# My Silly Little 'Poo



## Scarlett (Dec 15, 2011)

I come home today to find this








Sorry the picture is crooked and poor quality. It is Scarlett's food dish with her blanket stuffed into her bowl. She decided that she didn't want to eat her food so she stuffed her blanket into the bowl so that I wouldn't know lol

Here are a few more silly pictures

Her snuggling with a little boy at my moms daycare









Curling her hair









Snuggling her toy pig









Trying to play with her duck but being too tired









Snuggling up for a nap









Sitting real pretty with a paper dot on her nose









This does not look comfortable at all but she did it all by herself









All wrapped up in the duvet


----------



## Jedicrazy (Apr 26, 2011)

Aw lovely pics, especially love the one with the boy on the floor :hug: She's a lovely rich colour.


----------



## Janev1000 (Oct 4, 2011)

Scarlett is just toooo cute! Gorgeous pics! x


----------



## Toffin (Aug 8, 2012)

She is so very lovely. What a beautiful 'poo 

Toffin
x


----------



## Nanci (Mar 1, 2012)

Great pictures!!! Really enjoyed them!! Beautiful color and personality


----------



## lady amanda (Nov 26, 2010)

Great pics!

Sent from my Galaxy Nexus using Tapatalk 2


----------



## Drea (Aug 4, 2012)

How big is she?


----------



## Skyesdog (Jun 7, 2012)

Lying with their legs stretched out behind them really seems to be a poo thing, Lola does it all the time too but I can't remember any of my other dogs lying like that! Obviously cockapoos are very flexible!!


----------



## Skyesdog (Jun 7, 2012)

Ps.
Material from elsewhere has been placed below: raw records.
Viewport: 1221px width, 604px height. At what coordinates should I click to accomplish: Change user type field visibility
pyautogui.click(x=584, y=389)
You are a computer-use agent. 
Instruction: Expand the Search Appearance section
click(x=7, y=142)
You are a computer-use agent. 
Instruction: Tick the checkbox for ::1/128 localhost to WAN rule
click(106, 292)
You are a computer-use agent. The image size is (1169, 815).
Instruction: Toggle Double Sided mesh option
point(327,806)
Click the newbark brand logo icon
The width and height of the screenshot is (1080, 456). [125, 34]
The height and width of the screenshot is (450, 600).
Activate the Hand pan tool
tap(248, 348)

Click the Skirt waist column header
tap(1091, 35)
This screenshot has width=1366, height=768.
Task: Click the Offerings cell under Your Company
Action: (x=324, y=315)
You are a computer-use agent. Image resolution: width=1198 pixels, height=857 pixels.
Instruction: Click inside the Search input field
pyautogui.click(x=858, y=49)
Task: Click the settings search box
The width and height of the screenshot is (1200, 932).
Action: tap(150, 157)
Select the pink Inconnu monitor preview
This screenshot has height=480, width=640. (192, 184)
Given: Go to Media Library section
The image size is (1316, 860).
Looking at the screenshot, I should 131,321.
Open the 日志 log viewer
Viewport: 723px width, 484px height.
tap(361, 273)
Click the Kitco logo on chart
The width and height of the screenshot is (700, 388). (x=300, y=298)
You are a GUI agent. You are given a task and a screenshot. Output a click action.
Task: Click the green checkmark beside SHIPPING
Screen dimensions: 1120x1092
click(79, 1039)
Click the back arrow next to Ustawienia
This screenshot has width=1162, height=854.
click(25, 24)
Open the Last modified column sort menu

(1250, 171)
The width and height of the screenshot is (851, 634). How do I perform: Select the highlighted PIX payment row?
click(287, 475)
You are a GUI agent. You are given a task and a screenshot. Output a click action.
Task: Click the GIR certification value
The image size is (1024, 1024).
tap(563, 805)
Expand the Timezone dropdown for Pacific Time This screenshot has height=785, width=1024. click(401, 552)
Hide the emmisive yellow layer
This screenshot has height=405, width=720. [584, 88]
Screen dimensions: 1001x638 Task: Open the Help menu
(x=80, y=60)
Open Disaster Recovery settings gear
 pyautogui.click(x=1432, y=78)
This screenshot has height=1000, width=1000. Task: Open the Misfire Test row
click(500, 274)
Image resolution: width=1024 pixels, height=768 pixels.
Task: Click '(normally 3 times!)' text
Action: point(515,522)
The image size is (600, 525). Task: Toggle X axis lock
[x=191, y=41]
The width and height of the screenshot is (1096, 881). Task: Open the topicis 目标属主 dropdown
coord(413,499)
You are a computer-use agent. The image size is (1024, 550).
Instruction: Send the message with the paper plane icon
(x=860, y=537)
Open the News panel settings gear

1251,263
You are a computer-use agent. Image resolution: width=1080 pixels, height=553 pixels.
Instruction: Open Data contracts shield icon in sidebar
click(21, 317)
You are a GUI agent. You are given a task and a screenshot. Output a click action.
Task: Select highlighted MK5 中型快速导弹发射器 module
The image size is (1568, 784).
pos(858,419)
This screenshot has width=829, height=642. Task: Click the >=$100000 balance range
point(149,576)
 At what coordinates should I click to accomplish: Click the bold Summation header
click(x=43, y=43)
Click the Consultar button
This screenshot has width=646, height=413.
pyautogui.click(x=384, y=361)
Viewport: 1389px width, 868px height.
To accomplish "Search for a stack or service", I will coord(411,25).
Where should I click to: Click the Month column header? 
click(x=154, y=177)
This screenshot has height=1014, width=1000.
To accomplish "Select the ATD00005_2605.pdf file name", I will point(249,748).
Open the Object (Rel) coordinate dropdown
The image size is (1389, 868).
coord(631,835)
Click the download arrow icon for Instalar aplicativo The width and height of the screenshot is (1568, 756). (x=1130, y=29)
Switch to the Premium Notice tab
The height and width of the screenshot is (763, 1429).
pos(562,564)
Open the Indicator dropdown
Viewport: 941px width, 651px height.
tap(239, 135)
Gorgeous photos, I LOVE her colour!


----------



## KCsunshine (Apr 16, 2012)

wow, great photos, she is beautiful.


----------



## Woo (Oct 5, 2011)

She's lovley, love her colour and her curls


----------



## Scarlett (Dec 15, 2011)

Thanks everyone!

Drea - to answer your question, she weighs about 15 pounds. I'm not sure how long or tall she is now though, sorry


----------



## DB1 (Jan 20, 2012)

She is lovely, great pictures.


----------



## mairi1 (Mar 12, 2012)

Lovely photos... She has such a lovely thick coat and LOVE her colour... Beautiful


----------



## Kody&Beau (Aug 18, 2012)

Aww she's lovely, love her colour too x


----------



## Scarlett (Dec 15, 2011)

Thanks  I'm quite taken with her lol


----------



## BeckyP (Mar 21, 2012)

Gorgeous pics - it is so funny how they lay with their legs flat out - Kipper did that and I thought it was just a pup thing, but I met someone with a cockapoo who said theirs still did it age 4, and it seems to be a cockapoo thing!


----------



## MillieDog (Jun 1, 2011)

Fab, what lovely photos. Scarlett looks like a really fun dog with lots of personality.  
Looking forward to more photos.


----------



## Cat 53 (Aug 26, 2012)

What is it about dogs that they love to hang their necks over hard edging? They all do it....and fall asleep. Beautiful pictures by the way.


----------